“No te inquietes por la gente mala que prospera, ni te preocupes por sus perversas maquinaciones. ¡Ya no sigas enojado! ¡Deja a un lado tu ira! No pierdas los estribos, que eso sólo trae daño” (Salmo 37: 7, 8, NTV).
“Por nada estéis afanosos” (Filipenses 4:6).
Lectura: Salmo 37:7-17
Desde los días de Caín y Abel ha había conflicto perpetuo entre los impíos y los justos: “Maquina el impío con el justo” (37:12). El desafío para el justo es esperar en Dios y no actuar con ira, ni devolver mal por mal, sino dejar que Dios haga justicia.
La preocupación:
- Es mal testimonio.
- Hace desagradable mi presencia a los que están cerca de mí.
- Me hace parecer inestable.
- Conduce a otros pecados.
- La vasta mayoría de las cosas que tememos que van a pasar nunca ocurren.
- Casi siempre nos preocupamos por motivos egoístas.
- Evidencia una falta de confianza en el Señor.
- Me roba la paz, el gozo, contentamiento, dominio propio y calidez.
- Quita mi capacidad de recibir el amor de Dios.

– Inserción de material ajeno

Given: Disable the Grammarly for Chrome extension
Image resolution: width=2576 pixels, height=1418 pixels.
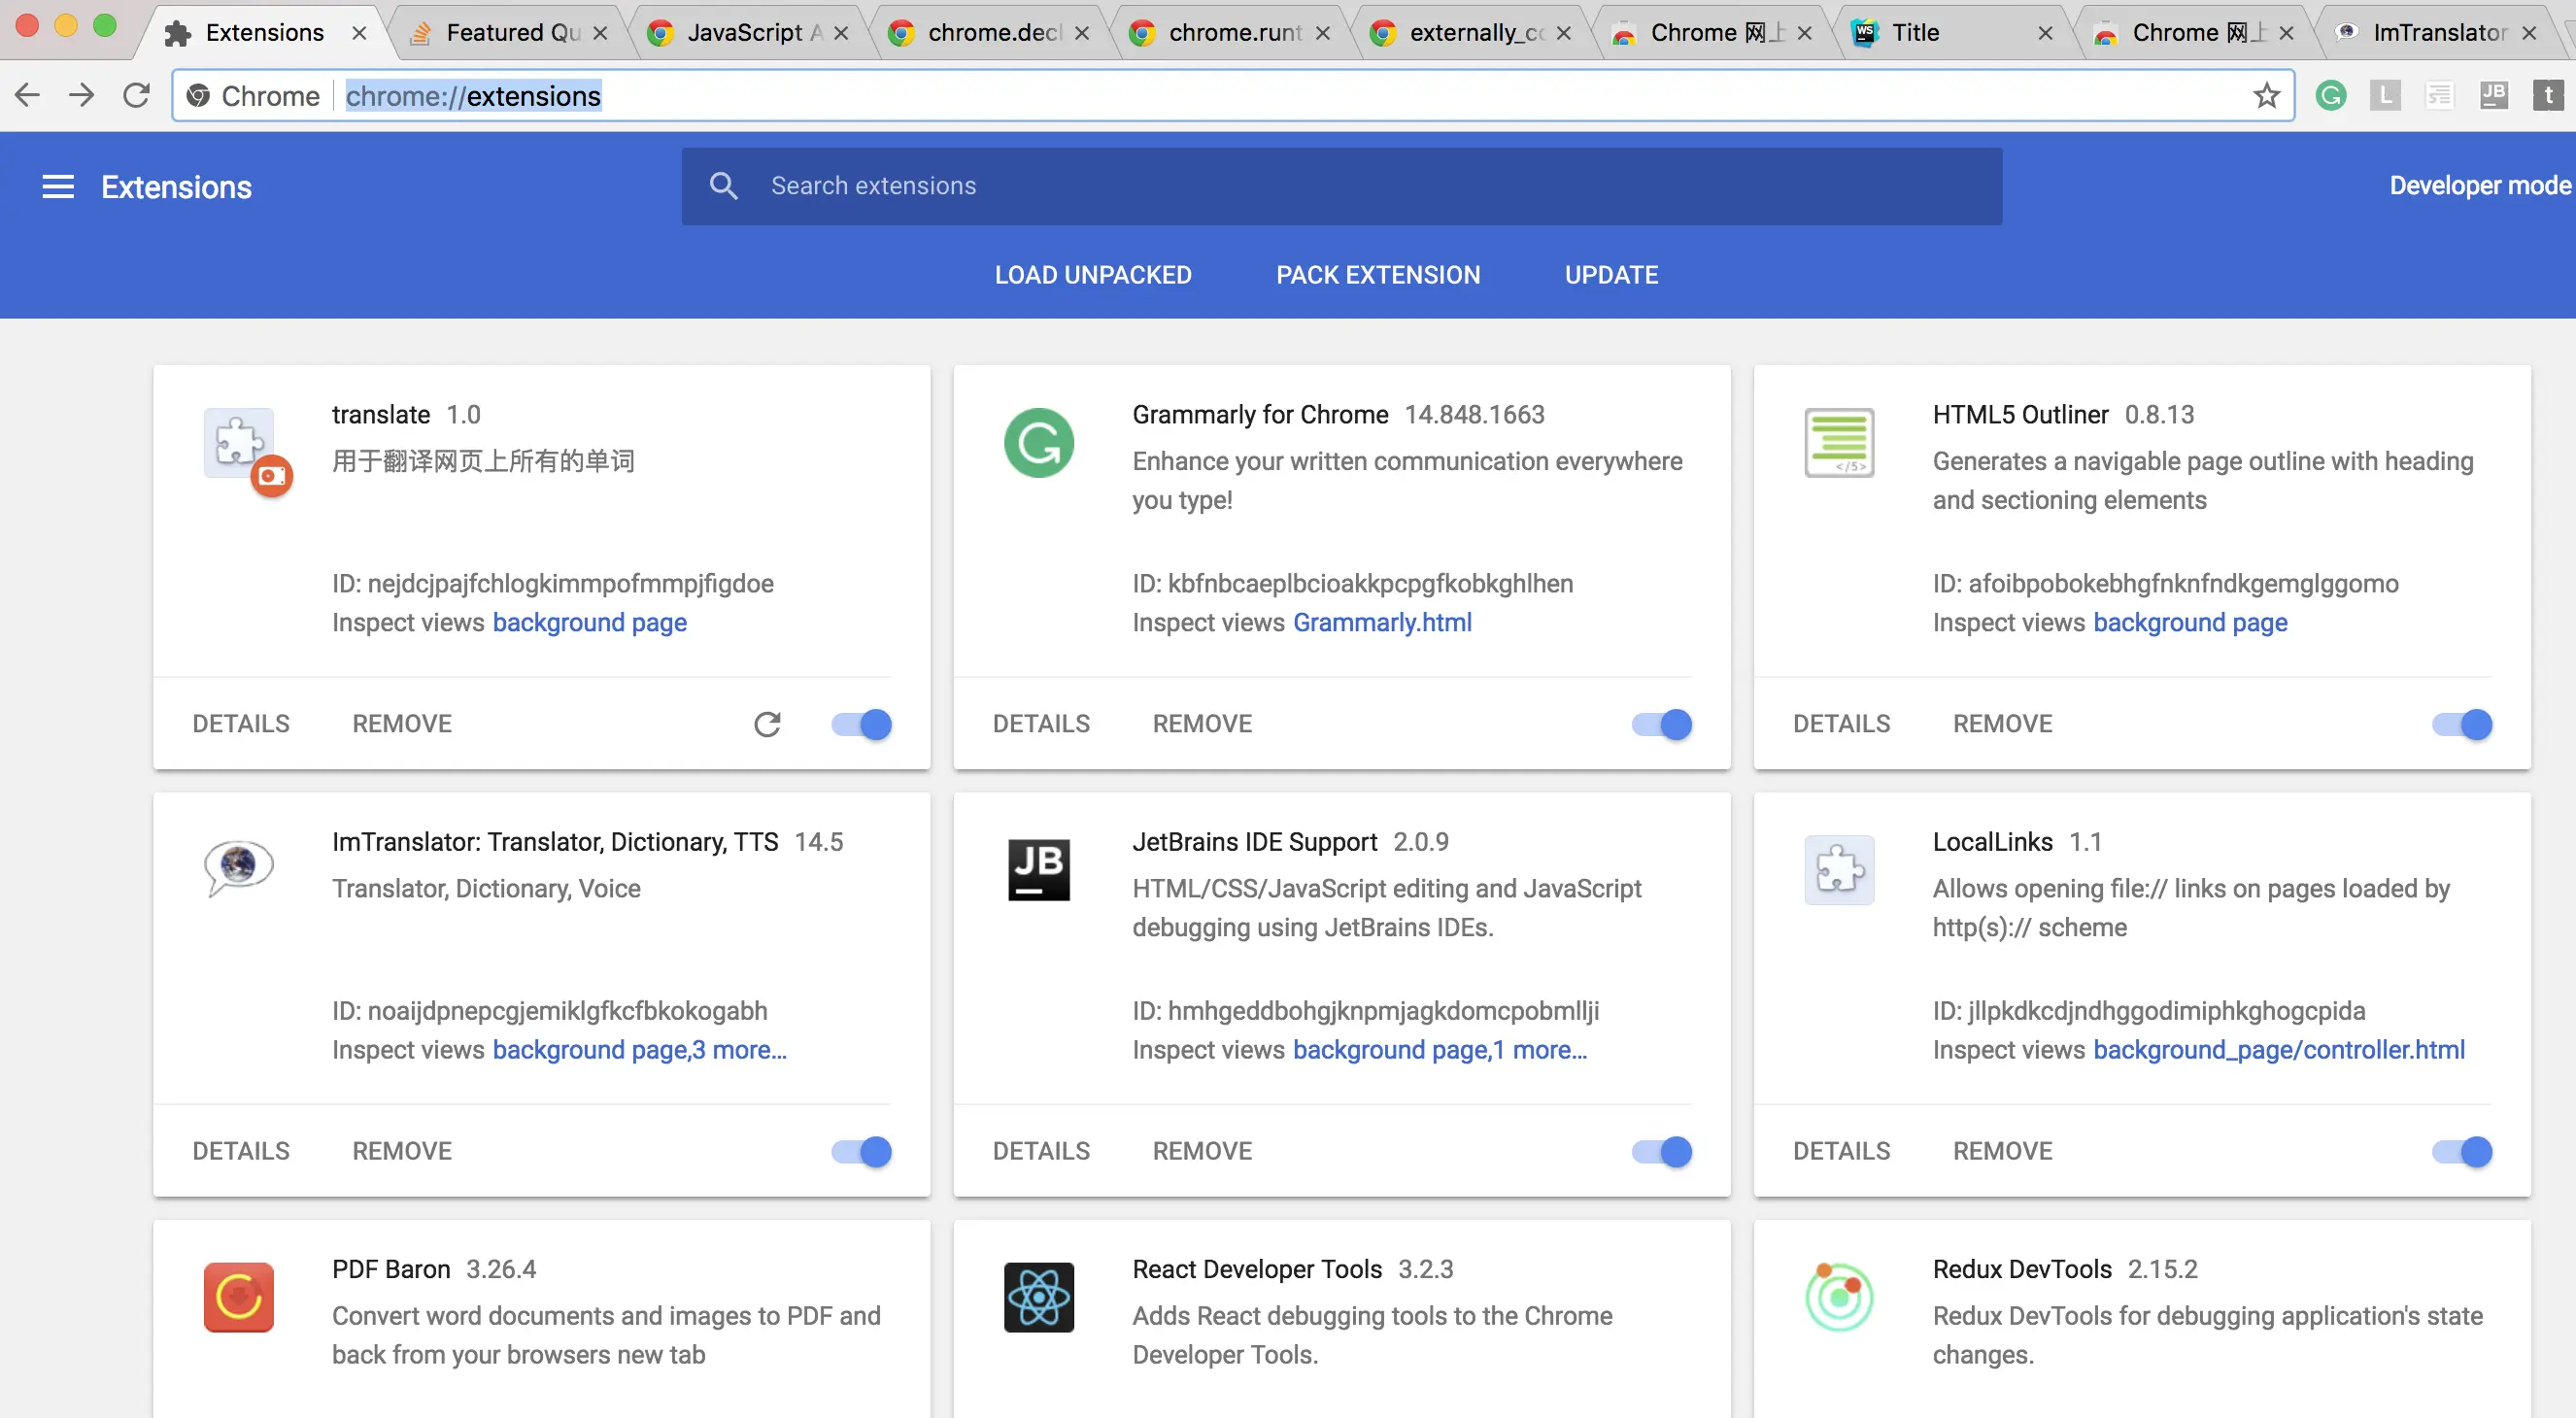Looking at the screenshot, I should click(x=1662, y=724).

- No me deja oír al Espíritu Santo.
- Me quita osadía y valentía para hacer la voluntad de Dios.
- Me convierte de árbol a zarza.
- Evidencia que dependo de mi propia fuerza y capacidad.
- Hace que me salgan arrugas y me hace engordar.
- Es una pérdida de tiempo y energía, y me amarga la vida.
- Es una falta de fe.
- Es ignorancia del amor de Dios.
Creemos que la preocupación es normal porque vivimos fuera del jardín. Cuando estábamos en el jardín, no nos preocupábamos. La preocupación hizo que Israel se quedase en el desierto por cuarenta años y que aquella generación no entrara en la tierra prometida. Algunos de nosotros no solamente nos preocupamos, ¡creamos en nuestra mente una película de Hollywood tan realista que nos hace llorar! Cuando vemos a una amiga preocupándose por algo, nuestra inclinación es decirle, ¡vamos a preocuparnos juntas! Pero solo debe estar preocupada si no hay Dios, o si sus promesas no son ciertas. Dios es el defensor del justo; el impío se defiende a sí mismo. Cuando estamos preocupados, tenemos que hablar a nuestra alma y decirle: “¿Por qué te abates, oh alma mía, y por qué te turbas dentro de mí? Espera en Dios; porque aún he de alabarle, salvación mía y Dios mío” (Salmo 42:5, 11, y 43:5).
[1] Escrito en conjunto con nuestra hija, Rebeca Cretney.